The Dragon Nimbus Novels: Volume II
Page 74
He looked at the assembly of sleepy-eyed master magicians crowding near the throne. They all stared at him, needing the oath-taking complete so they could get on with the business of creating a massive defense spell. No help there. He had to take the oath.
Once taken, never broken.
Taking a deep breath he stepped forward to face the king and the glass dragon crown. The queen sat beside Quinnault, avidly curious, not missing a single detail that might slip past the weary magicians.
Someone handed him a staff, as newly cut as Nimbulan’s and Scarface’s. He opened his mouth to recite the words. Nothing came out but a cough, dry as the dust of Hanassa.
He swallowed deeply, thinking hard, and finally croaked out the words.
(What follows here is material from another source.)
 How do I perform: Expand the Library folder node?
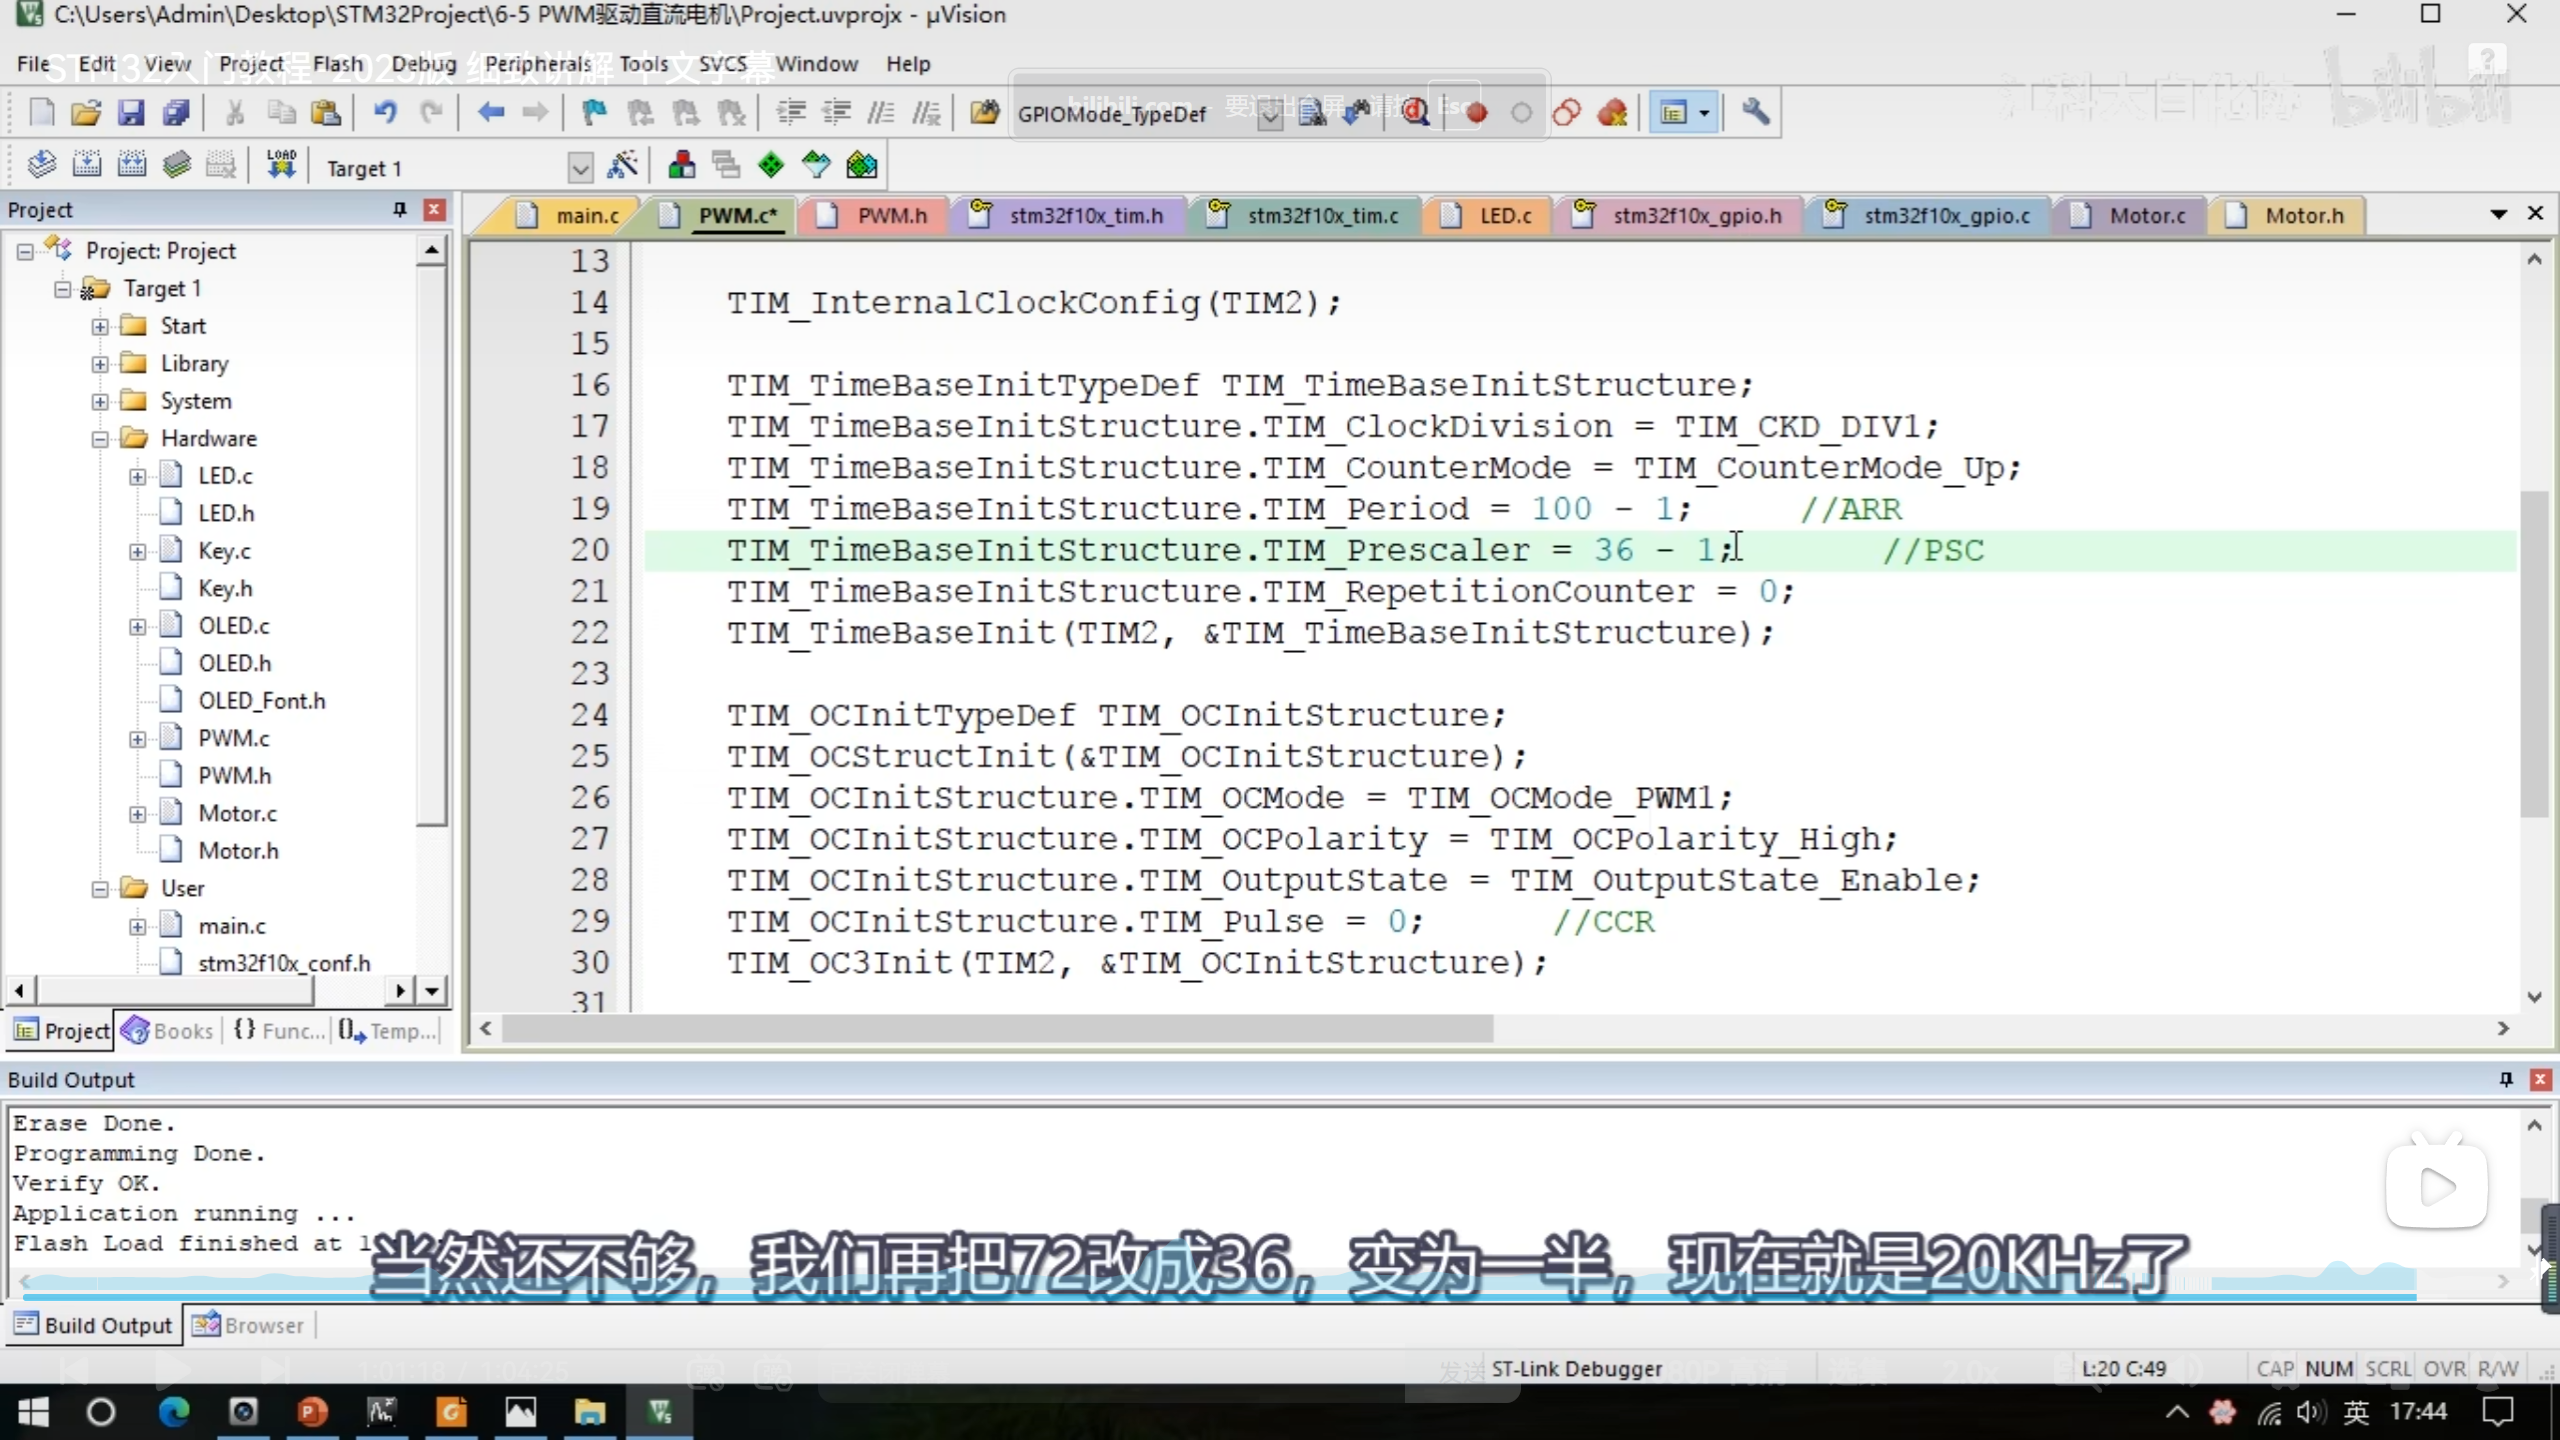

“I, Powwell, do solemnly swear to abide by the laws of the Commune, and to defend the Commune against solitary magicians. I promise to use my magic gathered only from dragons, while in Coronnan, for the benefit of all Coronnan . . .” He continued with the oath as prescribed. Only the queen, with her avid curiosity and attention to detail raised an eyebrow at his insertion. Once he left the borders of Coronnan, he would be free to follow Kalen with whatever magic tools presented themselves.
“Good. Now we must get to work. Is the map table ready?” Nimbulan asked, easily assuming authority over the Commune and Powwell.
“I don’t think we will have enough power,” Nimbulan said, resigned to the fact that the border of Coronnan was just too long.
“Can we leave gaps over the impassable parts of the mountains?” Quinnault paced around and around the three-dimensional map built into a sand table. The map of Coronnan measured as long on each side as two tall men—large enough for details of rivers and hills, towns and forests.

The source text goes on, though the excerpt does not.